| Work instruction |
List each line of the records containing the string "particular". Case counts.

| Material for this task |
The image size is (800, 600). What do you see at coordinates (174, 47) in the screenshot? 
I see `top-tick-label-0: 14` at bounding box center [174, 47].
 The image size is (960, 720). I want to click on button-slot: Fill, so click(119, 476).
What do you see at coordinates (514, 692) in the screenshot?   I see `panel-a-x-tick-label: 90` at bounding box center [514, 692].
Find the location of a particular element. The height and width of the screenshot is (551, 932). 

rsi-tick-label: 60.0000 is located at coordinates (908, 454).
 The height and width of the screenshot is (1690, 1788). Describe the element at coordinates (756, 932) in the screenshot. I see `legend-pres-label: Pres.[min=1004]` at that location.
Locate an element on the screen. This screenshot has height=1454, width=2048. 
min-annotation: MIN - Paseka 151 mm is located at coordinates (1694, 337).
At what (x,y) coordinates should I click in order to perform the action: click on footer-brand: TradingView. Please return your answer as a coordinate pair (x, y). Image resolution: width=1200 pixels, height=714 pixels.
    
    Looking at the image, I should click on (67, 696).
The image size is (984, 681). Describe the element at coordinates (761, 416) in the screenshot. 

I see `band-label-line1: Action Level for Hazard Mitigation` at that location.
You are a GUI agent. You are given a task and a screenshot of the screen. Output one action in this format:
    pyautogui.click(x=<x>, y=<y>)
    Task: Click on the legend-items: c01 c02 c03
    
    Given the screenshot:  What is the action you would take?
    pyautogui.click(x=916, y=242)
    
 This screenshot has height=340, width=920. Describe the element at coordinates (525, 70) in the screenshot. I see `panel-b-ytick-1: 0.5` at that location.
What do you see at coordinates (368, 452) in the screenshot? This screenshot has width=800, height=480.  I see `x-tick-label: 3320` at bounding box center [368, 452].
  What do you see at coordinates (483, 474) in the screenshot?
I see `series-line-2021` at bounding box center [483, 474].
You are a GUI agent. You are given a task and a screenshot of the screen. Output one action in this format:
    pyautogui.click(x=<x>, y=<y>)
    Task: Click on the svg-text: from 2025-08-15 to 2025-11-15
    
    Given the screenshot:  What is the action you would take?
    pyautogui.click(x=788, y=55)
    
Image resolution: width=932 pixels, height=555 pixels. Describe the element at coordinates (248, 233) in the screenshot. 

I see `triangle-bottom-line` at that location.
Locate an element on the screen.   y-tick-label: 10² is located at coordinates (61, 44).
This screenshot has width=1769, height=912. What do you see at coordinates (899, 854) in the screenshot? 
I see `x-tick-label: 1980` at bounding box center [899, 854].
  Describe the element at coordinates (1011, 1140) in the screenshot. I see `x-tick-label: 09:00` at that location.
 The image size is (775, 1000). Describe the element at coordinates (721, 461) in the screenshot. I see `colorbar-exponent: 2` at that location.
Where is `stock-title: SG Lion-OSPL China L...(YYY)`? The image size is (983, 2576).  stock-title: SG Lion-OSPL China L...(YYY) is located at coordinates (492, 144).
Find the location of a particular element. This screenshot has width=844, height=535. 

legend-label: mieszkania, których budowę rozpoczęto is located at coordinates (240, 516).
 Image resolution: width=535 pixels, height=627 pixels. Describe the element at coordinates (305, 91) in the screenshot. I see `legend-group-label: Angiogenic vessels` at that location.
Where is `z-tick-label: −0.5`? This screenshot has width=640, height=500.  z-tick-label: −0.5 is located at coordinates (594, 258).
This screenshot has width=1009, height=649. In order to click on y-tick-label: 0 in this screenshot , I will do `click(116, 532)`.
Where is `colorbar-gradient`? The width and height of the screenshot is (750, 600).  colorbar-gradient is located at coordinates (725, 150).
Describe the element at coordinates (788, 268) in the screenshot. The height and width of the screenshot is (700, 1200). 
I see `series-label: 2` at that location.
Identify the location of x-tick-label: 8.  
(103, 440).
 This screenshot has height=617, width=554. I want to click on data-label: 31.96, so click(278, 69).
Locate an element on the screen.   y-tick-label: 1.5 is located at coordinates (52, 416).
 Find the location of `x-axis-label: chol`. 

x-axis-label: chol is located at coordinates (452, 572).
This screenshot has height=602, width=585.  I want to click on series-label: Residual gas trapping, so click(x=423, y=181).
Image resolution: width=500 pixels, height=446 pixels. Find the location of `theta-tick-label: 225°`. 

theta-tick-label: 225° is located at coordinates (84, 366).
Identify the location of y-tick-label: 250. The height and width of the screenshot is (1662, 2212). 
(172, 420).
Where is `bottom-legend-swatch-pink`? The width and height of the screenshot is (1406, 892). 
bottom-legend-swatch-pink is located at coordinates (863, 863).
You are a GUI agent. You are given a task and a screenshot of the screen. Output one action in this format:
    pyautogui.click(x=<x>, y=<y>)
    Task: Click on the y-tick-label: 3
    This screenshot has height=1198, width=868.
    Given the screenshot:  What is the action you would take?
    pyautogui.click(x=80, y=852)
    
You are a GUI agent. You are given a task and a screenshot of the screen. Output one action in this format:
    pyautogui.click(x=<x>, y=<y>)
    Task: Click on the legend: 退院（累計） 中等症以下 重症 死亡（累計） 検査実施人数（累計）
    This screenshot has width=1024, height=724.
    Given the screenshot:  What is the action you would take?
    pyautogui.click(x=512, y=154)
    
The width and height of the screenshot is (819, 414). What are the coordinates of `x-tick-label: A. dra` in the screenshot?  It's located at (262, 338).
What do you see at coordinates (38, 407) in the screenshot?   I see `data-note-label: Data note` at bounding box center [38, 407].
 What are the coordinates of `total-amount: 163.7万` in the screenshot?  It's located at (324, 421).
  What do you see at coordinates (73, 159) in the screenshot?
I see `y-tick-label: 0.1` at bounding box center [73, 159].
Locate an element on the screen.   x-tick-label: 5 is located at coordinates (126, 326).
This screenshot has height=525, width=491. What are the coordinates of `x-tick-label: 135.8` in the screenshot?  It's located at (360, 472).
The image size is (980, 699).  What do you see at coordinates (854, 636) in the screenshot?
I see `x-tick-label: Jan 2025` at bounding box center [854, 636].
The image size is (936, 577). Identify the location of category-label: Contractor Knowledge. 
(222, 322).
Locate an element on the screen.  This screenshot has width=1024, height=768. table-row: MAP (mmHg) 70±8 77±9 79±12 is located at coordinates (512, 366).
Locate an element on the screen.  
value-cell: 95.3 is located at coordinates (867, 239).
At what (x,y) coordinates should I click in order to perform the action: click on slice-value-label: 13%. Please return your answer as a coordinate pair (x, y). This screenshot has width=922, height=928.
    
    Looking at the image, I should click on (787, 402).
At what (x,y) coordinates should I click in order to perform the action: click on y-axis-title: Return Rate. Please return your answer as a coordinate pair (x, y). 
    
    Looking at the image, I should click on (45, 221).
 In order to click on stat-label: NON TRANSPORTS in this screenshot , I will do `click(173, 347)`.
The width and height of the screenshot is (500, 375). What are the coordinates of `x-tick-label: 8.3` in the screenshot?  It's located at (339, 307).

| Response box |
Find the location of a particular element. The height and width of the screenshot is (551, 932). 
Find the location of a particular element. This screenshot has width=844, height=535. 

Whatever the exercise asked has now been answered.